Can I run Stable Diffusion XL on a 6GB GPU?

Technically yes, but expect long generation times and frequent crashes at 1024x1024. Use Forge with the --lowvram-sdxl flag, drop resolution to 768x768, and disable the refiner. A 6GB card like an RTX 2060 will produce a single SDXL image in roughly 45-60 seconds versus 8-12 seconds on a 12GB card.

Is Stable Diffusion XL free for commercial use?

The base SDXL 1.0 model is released under the CreativeML Open RAIL++-M License, which permits commercial use with restrictions on harmful content. However, individual fine-tuned checkpoints and LoRAs on Civitai have their own licenses, ranging from fully open to non-commercial only.
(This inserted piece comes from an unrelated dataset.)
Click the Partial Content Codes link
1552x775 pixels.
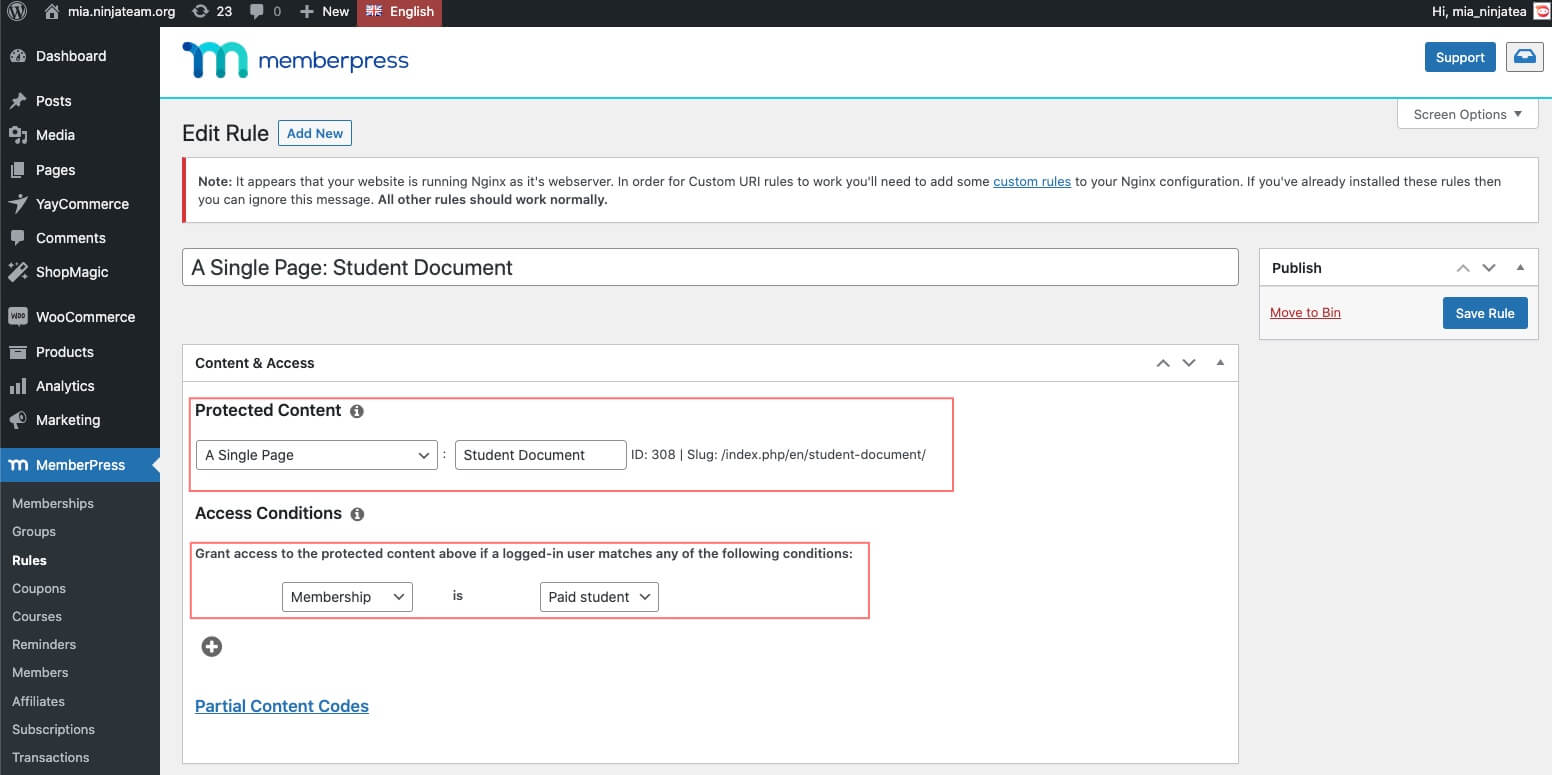click(282, 706)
Always check the license tag on the model page before using outputs commercially.

Should I use SDXL or Flux.1 in 2026?

Use Flux.1 Dev when you need accurate text rendering inside images, complex multi-subject scenes, or higher base quality with less prompt engineering. Stick with SDXL when you need a specific style not yet ported to Flux, want faster generation on lower-end hardware, or need ControlNet support that Flux still lacks for many control types.

How much faster is SDXL Turbo than regular SDXL?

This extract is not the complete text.